Records
========

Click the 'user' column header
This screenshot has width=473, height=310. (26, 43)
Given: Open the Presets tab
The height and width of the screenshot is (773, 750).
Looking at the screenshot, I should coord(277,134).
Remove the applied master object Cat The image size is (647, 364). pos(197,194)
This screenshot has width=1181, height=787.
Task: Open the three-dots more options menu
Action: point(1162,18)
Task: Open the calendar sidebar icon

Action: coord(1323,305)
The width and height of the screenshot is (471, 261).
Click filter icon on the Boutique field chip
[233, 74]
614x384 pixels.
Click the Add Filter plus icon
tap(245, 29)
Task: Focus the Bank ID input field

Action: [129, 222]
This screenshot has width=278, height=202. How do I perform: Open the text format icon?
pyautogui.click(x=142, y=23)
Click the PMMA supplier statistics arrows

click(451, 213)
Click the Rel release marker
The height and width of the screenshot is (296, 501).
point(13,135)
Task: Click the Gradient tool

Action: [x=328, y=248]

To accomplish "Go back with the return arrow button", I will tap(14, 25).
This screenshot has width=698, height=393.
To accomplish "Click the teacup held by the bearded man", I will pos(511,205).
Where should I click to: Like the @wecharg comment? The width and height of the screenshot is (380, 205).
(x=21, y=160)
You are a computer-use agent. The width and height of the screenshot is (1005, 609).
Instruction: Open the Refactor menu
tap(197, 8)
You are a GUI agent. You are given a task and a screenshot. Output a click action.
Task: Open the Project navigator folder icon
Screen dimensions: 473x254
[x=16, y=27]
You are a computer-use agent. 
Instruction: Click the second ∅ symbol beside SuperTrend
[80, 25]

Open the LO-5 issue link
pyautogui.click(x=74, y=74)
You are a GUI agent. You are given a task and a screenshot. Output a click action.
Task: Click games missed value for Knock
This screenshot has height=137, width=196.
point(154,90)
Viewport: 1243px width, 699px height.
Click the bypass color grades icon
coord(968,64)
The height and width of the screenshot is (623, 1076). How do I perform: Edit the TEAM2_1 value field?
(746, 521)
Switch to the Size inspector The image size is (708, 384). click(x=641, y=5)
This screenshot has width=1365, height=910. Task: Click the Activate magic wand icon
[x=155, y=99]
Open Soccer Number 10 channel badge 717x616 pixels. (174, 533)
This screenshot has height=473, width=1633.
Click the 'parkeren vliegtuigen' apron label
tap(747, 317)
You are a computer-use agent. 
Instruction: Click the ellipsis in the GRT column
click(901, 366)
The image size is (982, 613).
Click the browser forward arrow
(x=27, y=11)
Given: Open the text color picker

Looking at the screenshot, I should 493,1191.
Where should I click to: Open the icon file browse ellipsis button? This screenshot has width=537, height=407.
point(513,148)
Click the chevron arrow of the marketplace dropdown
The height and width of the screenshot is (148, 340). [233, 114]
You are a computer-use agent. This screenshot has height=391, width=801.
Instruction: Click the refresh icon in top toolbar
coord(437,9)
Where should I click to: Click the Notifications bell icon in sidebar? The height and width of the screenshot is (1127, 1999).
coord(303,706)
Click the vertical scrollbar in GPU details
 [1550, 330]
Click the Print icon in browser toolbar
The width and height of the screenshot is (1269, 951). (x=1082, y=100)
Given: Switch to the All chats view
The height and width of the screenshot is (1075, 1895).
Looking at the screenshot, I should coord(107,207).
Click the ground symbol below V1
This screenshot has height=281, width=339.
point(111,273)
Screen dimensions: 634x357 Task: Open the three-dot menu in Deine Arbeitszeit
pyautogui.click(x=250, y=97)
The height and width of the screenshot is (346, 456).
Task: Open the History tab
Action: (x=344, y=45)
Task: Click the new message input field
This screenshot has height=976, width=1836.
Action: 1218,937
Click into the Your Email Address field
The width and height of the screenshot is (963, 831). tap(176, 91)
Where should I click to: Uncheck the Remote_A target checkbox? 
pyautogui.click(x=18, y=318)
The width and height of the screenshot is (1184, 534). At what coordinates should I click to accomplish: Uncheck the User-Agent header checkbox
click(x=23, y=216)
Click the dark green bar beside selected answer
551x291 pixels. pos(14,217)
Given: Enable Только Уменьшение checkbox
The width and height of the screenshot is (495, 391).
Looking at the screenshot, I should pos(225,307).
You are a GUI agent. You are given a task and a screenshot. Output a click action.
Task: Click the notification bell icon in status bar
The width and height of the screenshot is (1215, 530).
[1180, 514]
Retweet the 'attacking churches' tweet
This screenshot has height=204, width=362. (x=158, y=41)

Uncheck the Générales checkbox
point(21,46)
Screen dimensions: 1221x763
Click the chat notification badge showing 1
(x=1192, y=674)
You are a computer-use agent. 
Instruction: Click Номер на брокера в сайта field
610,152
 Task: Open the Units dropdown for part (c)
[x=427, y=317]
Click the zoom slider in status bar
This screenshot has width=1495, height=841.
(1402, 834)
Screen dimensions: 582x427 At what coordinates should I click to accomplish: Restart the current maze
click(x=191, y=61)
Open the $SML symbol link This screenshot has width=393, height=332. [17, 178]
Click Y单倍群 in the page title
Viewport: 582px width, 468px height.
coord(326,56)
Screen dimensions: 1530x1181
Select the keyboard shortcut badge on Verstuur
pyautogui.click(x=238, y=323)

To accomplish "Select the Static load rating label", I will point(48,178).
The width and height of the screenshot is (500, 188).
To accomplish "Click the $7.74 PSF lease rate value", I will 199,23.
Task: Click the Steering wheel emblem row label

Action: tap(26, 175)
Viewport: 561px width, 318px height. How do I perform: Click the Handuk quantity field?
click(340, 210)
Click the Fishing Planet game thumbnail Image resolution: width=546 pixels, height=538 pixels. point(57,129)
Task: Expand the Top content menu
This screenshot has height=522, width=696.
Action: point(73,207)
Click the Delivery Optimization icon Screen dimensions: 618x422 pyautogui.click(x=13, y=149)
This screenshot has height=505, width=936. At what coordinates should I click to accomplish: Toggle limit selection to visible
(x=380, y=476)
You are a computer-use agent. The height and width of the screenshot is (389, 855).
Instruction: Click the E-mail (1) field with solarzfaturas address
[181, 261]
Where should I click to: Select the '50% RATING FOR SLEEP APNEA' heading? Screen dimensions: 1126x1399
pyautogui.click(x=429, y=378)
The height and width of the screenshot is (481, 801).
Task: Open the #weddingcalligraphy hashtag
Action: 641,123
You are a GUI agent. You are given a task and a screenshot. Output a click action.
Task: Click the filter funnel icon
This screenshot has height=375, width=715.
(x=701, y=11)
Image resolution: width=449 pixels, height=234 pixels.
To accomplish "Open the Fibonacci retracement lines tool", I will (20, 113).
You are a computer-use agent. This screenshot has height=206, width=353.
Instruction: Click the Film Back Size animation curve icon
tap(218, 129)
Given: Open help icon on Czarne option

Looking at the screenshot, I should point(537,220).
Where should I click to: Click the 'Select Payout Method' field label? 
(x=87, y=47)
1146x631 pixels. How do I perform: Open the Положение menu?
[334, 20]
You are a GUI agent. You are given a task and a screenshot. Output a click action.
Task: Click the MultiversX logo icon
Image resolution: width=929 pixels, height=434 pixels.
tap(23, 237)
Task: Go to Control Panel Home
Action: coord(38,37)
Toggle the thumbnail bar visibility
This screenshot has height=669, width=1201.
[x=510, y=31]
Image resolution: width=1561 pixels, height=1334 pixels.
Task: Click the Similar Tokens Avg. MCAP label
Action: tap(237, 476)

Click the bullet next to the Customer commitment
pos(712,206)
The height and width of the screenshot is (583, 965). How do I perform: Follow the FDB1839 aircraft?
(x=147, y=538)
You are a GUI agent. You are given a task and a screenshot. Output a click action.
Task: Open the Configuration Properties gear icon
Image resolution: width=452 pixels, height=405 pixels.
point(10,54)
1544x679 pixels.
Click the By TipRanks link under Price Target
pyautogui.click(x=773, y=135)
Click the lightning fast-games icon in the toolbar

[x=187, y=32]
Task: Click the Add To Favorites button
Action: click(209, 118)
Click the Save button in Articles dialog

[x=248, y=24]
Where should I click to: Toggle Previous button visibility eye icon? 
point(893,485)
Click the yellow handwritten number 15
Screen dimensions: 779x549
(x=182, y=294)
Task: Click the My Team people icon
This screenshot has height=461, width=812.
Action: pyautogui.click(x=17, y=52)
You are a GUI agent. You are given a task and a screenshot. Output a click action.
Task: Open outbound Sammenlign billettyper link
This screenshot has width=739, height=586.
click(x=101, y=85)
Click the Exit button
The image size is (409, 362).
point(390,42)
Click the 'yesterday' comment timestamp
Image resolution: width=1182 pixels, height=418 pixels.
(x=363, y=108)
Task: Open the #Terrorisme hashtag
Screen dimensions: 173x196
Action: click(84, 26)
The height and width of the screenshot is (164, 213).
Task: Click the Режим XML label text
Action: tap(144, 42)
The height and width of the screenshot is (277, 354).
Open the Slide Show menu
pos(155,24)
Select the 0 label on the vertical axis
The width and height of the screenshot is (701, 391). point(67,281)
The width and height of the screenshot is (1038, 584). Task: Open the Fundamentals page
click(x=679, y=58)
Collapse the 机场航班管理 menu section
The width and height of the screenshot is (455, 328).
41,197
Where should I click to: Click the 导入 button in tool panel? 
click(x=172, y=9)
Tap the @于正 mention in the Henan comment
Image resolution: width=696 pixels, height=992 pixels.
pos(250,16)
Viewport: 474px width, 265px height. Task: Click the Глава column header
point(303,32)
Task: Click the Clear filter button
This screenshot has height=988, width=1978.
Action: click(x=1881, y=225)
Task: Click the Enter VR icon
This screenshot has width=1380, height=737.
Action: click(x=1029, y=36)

========

Description of the task
Pull out each line of the data above that contains the string "thumbnail". Case matters.

Exercise answer
Click the Fishing Planet game thumbnail Image resolution: width=546 pixels, height=538 pixels. point(57,129)
Toggle the thumbnail bar visibility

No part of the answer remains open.